#### Problem:
Among the records, how many lines carry the string "profile"? Give that number with nothing added.

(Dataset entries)
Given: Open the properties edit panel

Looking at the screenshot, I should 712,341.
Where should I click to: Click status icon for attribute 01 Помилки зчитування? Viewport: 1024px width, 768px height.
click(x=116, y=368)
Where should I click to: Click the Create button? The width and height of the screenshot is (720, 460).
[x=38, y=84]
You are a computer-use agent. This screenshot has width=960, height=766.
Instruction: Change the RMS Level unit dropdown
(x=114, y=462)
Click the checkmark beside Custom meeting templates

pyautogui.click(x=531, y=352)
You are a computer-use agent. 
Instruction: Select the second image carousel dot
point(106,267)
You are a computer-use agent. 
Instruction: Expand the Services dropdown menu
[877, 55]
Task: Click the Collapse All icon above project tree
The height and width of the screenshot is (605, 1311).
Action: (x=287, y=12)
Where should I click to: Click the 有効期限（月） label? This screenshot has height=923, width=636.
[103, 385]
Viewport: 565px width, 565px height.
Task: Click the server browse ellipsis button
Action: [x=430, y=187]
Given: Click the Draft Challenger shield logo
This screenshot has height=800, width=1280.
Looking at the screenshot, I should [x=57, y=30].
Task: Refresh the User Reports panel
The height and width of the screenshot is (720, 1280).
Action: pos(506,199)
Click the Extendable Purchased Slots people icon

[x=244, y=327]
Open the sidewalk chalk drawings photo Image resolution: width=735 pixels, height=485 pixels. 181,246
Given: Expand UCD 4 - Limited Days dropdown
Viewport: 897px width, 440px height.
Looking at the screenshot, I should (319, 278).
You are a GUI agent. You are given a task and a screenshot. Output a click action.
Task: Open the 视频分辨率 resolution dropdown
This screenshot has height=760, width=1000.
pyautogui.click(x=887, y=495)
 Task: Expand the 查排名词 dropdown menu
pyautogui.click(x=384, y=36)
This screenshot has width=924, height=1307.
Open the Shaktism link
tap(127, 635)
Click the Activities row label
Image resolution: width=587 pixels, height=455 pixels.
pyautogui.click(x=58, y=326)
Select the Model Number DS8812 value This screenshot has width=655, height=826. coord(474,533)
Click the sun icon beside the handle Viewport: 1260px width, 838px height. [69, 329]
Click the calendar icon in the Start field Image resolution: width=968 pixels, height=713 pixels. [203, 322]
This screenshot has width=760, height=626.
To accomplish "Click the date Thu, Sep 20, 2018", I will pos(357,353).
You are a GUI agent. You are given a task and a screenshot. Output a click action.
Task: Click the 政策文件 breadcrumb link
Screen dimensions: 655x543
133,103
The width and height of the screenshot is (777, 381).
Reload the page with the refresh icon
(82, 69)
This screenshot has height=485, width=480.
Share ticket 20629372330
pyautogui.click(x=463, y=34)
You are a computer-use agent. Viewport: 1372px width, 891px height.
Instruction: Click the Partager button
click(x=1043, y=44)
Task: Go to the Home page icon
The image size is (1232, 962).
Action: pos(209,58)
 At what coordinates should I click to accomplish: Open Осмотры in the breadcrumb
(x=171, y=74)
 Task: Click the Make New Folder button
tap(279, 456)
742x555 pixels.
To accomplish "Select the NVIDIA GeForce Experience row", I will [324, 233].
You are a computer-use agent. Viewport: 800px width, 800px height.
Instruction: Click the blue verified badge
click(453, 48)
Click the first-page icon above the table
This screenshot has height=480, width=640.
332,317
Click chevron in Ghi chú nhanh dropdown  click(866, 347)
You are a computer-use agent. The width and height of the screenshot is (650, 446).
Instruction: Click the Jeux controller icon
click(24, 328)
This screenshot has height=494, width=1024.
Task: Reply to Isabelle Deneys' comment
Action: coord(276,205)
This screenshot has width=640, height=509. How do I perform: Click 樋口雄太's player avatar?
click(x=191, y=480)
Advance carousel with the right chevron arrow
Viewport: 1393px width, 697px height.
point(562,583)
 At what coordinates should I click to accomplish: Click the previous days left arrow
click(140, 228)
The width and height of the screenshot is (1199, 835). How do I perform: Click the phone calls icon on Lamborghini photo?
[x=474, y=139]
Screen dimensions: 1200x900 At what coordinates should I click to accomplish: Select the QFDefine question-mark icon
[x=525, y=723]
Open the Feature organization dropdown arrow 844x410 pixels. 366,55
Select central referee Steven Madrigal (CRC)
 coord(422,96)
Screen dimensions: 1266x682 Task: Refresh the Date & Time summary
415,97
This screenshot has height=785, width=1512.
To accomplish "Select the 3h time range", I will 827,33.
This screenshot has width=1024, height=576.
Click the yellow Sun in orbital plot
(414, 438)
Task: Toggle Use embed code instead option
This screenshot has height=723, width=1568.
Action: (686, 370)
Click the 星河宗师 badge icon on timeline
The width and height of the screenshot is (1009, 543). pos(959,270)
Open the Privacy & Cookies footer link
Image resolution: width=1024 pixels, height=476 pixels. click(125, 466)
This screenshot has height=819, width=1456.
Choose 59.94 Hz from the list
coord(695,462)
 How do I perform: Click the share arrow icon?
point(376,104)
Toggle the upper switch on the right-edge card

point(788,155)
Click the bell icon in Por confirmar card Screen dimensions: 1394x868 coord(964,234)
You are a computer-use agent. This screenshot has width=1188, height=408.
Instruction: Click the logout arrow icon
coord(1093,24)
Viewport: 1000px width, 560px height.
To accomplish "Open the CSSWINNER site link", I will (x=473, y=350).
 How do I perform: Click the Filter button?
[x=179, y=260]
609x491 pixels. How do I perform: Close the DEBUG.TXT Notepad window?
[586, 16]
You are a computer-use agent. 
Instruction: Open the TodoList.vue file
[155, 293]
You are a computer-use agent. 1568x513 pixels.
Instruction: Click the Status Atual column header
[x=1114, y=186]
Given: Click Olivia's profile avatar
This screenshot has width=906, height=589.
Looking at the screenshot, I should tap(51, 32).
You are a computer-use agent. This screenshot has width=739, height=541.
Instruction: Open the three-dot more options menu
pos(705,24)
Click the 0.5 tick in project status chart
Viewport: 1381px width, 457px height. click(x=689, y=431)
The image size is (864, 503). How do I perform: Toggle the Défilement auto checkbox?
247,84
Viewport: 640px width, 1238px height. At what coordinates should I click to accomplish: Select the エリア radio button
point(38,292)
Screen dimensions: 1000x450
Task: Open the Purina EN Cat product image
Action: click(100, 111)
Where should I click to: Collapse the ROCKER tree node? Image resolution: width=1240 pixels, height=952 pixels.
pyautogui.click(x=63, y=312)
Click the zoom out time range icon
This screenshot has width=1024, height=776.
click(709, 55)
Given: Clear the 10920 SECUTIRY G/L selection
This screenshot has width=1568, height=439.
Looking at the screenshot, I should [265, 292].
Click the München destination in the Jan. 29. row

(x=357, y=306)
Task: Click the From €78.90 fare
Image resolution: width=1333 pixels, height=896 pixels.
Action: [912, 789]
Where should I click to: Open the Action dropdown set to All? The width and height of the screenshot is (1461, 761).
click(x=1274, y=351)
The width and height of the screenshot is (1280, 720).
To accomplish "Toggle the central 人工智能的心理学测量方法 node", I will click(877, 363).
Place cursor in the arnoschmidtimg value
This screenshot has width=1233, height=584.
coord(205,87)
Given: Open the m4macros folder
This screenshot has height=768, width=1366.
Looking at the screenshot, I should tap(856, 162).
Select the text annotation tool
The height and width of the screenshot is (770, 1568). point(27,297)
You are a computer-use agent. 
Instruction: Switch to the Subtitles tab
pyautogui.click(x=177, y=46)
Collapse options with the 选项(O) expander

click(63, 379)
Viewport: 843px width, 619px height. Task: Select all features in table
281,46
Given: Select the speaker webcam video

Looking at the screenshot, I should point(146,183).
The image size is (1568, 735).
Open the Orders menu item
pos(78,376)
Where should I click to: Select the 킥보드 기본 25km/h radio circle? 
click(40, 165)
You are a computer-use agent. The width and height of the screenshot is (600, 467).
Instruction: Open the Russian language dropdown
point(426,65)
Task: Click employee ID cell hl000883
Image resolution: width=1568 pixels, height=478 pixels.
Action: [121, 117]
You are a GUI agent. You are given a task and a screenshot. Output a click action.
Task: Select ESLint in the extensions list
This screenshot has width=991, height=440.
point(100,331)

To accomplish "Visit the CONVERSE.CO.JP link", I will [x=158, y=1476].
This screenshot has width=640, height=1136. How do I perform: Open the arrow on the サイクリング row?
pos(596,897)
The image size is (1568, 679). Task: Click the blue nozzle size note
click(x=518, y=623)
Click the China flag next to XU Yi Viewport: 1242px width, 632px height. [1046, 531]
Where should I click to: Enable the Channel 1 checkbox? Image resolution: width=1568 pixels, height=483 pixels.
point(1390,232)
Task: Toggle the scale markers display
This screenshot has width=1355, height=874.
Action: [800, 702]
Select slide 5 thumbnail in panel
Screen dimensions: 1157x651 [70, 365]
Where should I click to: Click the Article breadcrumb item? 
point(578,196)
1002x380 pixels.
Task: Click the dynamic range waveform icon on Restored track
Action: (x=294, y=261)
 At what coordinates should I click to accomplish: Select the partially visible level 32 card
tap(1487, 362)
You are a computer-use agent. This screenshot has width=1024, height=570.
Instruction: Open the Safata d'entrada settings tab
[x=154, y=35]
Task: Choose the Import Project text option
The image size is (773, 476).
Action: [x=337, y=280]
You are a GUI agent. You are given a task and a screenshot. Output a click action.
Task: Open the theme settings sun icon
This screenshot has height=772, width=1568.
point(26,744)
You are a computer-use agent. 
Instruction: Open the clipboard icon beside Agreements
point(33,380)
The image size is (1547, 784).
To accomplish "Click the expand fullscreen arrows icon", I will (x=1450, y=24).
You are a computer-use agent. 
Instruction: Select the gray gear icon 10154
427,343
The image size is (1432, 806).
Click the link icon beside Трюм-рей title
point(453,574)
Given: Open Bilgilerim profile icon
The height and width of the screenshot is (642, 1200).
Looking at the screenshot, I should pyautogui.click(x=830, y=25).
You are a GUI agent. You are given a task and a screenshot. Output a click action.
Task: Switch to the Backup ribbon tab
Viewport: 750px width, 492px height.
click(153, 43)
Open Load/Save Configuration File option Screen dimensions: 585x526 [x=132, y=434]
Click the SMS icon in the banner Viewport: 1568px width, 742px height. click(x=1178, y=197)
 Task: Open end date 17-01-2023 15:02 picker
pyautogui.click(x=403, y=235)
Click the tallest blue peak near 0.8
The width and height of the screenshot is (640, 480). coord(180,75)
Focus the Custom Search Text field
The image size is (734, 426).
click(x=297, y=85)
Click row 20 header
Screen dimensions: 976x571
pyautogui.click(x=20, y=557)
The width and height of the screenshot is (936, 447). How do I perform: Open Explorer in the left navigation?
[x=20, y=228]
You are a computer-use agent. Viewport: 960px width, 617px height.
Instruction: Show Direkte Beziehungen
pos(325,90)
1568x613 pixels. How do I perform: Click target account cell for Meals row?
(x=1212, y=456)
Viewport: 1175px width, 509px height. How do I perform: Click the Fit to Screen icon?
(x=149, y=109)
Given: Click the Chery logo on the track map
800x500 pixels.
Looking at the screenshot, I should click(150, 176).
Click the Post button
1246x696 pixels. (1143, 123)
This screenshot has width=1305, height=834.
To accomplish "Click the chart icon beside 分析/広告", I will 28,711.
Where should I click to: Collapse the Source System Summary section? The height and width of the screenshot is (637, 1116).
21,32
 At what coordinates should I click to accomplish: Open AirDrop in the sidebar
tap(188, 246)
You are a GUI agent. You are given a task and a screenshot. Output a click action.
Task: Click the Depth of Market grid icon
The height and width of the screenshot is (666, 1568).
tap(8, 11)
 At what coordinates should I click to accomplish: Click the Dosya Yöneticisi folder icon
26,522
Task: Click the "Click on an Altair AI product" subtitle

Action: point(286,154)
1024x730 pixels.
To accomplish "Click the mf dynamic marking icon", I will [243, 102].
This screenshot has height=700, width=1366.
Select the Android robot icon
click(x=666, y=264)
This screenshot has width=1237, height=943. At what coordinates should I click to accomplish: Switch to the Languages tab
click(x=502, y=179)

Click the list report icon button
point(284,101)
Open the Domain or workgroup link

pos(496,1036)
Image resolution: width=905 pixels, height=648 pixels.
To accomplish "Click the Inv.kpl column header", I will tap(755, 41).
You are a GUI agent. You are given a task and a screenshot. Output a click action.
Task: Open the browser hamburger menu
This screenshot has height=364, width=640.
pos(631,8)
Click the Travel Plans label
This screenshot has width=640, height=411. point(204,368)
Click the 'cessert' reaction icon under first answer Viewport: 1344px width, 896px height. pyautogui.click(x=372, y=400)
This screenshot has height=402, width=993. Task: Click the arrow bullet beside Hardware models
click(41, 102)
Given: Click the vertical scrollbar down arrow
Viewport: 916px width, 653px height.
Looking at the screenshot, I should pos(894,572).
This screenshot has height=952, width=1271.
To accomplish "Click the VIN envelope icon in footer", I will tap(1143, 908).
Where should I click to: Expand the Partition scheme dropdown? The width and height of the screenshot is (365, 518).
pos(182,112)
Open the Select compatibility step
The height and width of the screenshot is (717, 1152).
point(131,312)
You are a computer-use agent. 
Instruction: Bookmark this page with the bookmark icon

#### Response to this task:
2